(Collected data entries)
┄┄┄┄┄┄
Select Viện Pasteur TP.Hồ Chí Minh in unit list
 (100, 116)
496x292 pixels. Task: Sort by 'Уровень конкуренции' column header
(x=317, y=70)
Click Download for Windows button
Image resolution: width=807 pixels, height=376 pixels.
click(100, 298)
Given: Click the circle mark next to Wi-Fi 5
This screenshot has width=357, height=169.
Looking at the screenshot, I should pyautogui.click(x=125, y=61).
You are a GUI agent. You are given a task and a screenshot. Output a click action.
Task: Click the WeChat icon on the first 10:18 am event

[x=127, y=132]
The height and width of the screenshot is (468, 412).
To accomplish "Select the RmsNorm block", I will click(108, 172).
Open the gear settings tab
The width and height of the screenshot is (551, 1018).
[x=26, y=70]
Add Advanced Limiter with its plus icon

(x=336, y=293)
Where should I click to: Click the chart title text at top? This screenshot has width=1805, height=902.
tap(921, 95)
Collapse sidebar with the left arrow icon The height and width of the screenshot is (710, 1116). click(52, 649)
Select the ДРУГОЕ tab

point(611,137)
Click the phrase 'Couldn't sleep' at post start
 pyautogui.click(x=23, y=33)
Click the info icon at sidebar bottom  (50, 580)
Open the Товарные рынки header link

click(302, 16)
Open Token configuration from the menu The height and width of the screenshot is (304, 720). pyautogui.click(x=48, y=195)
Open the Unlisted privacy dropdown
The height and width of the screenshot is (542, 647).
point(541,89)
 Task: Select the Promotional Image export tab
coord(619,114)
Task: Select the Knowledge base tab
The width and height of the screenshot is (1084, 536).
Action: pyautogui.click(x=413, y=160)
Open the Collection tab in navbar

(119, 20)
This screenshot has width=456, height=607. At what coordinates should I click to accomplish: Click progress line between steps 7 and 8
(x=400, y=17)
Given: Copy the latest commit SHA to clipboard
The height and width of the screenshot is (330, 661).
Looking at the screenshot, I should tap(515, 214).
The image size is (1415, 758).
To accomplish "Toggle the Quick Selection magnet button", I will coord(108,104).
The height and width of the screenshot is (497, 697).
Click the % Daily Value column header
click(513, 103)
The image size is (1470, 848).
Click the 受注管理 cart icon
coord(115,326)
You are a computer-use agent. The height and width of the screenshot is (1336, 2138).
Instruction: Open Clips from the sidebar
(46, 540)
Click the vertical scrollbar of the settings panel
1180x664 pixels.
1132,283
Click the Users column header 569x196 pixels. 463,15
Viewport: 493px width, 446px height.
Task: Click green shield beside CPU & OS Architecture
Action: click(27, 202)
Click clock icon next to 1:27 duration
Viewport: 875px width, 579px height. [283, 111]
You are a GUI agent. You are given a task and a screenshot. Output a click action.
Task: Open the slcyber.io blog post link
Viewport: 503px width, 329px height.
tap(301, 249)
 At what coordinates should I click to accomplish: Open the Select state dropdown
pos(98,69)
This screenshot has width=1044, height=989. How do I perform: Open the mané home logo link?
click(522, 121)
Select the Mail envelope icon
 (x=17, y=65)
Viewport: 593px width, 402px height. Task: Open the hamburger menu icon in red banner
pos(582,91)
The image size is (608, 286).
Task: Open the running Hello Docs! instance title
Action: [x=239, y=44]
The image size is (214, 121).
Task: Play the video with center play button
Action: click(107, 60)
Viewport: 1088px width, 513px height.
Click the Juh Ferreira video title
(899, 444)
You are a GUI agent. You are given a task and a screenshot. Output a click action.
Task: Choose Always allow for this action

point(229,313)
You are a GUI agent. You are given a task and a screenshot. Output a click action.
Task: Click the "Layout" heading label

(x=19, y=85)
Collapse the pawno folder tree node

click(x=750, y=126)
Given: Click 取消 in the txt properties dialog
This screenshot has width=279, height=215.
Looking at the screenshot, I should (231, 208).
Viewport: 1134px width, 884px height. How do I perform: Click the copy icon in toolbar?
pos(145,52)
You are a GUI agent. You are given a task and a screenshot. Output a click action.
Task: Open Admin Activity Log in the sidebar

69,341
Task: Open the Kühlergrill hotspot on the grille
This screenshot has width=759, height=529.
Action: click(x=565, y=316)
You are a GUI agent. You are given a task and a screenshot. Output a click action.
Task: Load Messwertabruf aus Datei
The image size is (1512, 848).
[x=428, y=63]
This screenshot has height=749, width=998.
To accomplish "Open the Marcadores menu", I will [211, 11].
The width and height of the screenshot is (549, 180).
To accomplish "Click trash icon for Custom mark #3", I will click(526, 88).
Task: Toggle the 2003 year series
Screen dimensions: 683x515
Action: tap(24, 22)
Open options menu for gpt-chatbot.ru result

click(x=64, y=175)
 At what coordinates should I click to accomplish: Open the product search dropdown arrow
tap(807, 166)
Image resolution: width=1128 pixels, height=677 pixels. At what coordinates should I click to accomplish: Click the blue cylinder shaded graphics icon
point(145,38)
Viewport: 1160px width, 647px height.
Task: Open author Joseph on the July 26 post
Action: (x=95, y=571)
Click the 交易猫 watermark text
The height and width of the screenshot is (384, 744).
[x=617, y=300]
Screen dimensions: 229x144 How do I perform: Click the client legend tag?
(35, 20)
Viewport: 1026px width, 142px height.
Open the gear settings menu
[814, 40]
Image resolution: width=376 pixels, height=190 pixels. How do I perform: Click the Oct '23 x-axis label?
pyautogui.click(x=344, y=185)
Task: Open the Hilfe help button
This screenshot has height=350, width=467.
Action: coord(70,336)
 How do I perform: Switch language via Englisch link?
┄┄┄┄┄┄
▶ Work to be completed:
Return every one of the entries above without changing anything, keeping each line as it appears.

▶ Response to this task:
Select Viện Pasteur TP.Hồ Chí Minh in unit list
 (100, 116)
496x292 pixels. Task: Sort by 'Уровень конкуренции' column header
(x=317, y=70)
Click Download for Windows button
Image resolution: width=807 pixels, height=376 pixels.
click(100, 298)
Given: Click the circle mark next to Wi-Fi 5
This screenshot has width=357, height=169.
Looking at the screenshot, I should pyautogui.click(x=125, y=61).
You are a GUI agent. You are given a task and a screenshot. Output a click action.
Task: Click the WeChat icon on the first 10:18 am event

[x=127, y=132]
The height and width of the screenshot is (468, 412).
To accomplish "Select the RmsNorm block", I will click(108, 172).
Open the gear settings tab
The width and height of the screenshot is (551, 1018).
[x=26, y=70]
Add Advanced Limiter with its plus icon

(x=336, y=293)
Where should I click to: Click the chart title text at top? This screenshot has width=1805, height=902.
tap(921, 95)
Collapse sidebar with the left arrow icon The height and width of the screenshot is (710, 1116). click(52, 649)
Select the ДРУГОЕ tab

point(611,137)
Click the phrase 'Couldn't sleep' at post start
 pyautogui.click(x=23, y=33)
Click the info icon at sidebar bottom  (50, 580)
Open the Товарные рынки header link

click(302, 16)
Open Token configuration from the menu The height and width of the screenshot is (304, 720). pyautogui.click(x=48, y=195)
Open the Unlisted privacy dropdown
The height and width of the screenshot is (542, 647).
point(541,89)
 Task: Select the Promotional Image export tab
coord(619,114)
Task: Select the Knowledge base tab
The width and height of the screenshot is (1084, 536).
Action: pyautogui.click(x=413, y=160)
Open the Collection tab in navbar

(119, 20)
This screenshot has width=456, height=607. At what coordinates should I click to accomplish: Click progress line between steps 7 and 8
(x=400, y=17)
Given: Copy the latest commit SHA to clipboard
The height and width of the screenshot is (330, 661).
Looking at the screenshot, I should tap(515, 214).
The image size is (1415, 758).
To accomplish "Toggle the Quick Selection magnet button", I will coord(108,104).
The height and width of the screenshot is (497, 697).
Click the % Daily Value column header
click(513, 103)
The image size is (1470, 848).
Click the 受注管理 cart icon
coord(115,326)
You are a computer-use agent. The height and width of the screenshot is (1336, 2138).
Instruction: Open Clips from the sidebar
(46, 540)
Click the vertical scrollbar of the settings panel
1180x664 pixels.
1132,283
Click the Users column header 569x196 pixels. 463,15
Viewport: 493px width, 446px height.
Task: Click green shield beside CPU & OS Architecture
Action: click(27, 202)
Click clock icon next to 1:27 duration
Viewport: 875px width, 579px height. [283, 111]
You are a GUI agent. You are given a task and a screenshot. Output a click action.
Task: Open the slcyber.io blog post link
Viewport: 503px width, 329px height.
tap(301, 249)
 At what coordinates should I click to accomplish: Open the Select state dropdown
pos(98,69)
This screenshot has width=1044, height=989. How do I perform: Open the mané home logo link?
click(522, 121)
Select the Mail envelope icon
 (x=17, y=65)
Viewport: 593px width, 402px height. Task: Open the hamburger menu icon in red banner
pos(582,91)
The image size is (608, 286).
Task: Open the running Hello Docs! instance title
Action: [x=239, y=44]
The image size is (214, 121).
Task: Play the video with center play button
Action: click(107, 60)
Viewport: 1088px width, 513px height.
Click the Juh Ferreira video title
(899, 444)
You are a GUI agent. You are given a task and a screenshot. Output a click action.
Task: Choose Always allow for this action

point(229,313)
You are a GUI agent. You are given a task and a screenshot. Output a click action.
Task: Click the "Layout" heading label

(x=19, y=85)
Collapse the pawno folder tree node

click(x=750, y=126)
Given: Click 取消 in the txt properties dialog
This screenshot has width=279, height=215.
Looking at the screenshot, I should (231, 208).
Viewport: 1134px width, 884px height. How do I perform: Click the copy icon in toolbar?
pos(145,52)
You are a GUI agent. You are given a task and a screenshot. Output a click action.
Task: Open Admin Activity Log in the sidebar

69,341
Task: Open the Kühlergrill hotspot on the grille
This screenshot has width=759, height=529.
Action: click(x=565, y=316)
You are a GUI agent. You are given a task and a screenshot. Output a click action.
Task: Load Messwertabruf aus Datei
The image size is (1512, 848).
[x=428, y=63]
This screenshot has height=749, width=998.
To accomplish "Open the Marcadores menu", I will [211, 11].
The width and height of the screenshot is (549, 180).
To accomplish "Click trash icon for Custom mark #3", I will click(526, 88).
Task: Toggle the 2003 year series
Screen dimensions: 683x515
Action: tap(24, 22)
Open options menu for gpt-chatbot.ru result

click(x=64, y=175)
 At what coordinates should I click to accomplish: Open the product search dropdown arrow
tap(807, 166)
Image resolution: width=1128 pixels, height=677 pixels. At what coordinates should I click to accomplish: Click the blue cylinder shaded graphics icon
point(145,38)
Viewport: 1160px width, 647px height.
Task: Open author Joseph on the July 26 post
Action: (x=95, y=571)
Click the 交易猫 watermark text
The height and width of the screenshot is (384, 744).
[x=617, y=300]
Screen dimensions: 229x144 How do I perform: Click the client legend tag?
(35, 20)
Viewport: 1026px width, 142px height.
Open the gear settings menu
[814, 40]
Image resolution: width=376 pixels, height=190 pixels. How do I perform: Click the Oct '23 x-axis label?
pyautogui.click(x=344, y=185)
Task: Open the Hilfe help button
This screenshot has height=350, width=467.
Action: coord(70,336)
 How do I perform: Switch language via Englisch link?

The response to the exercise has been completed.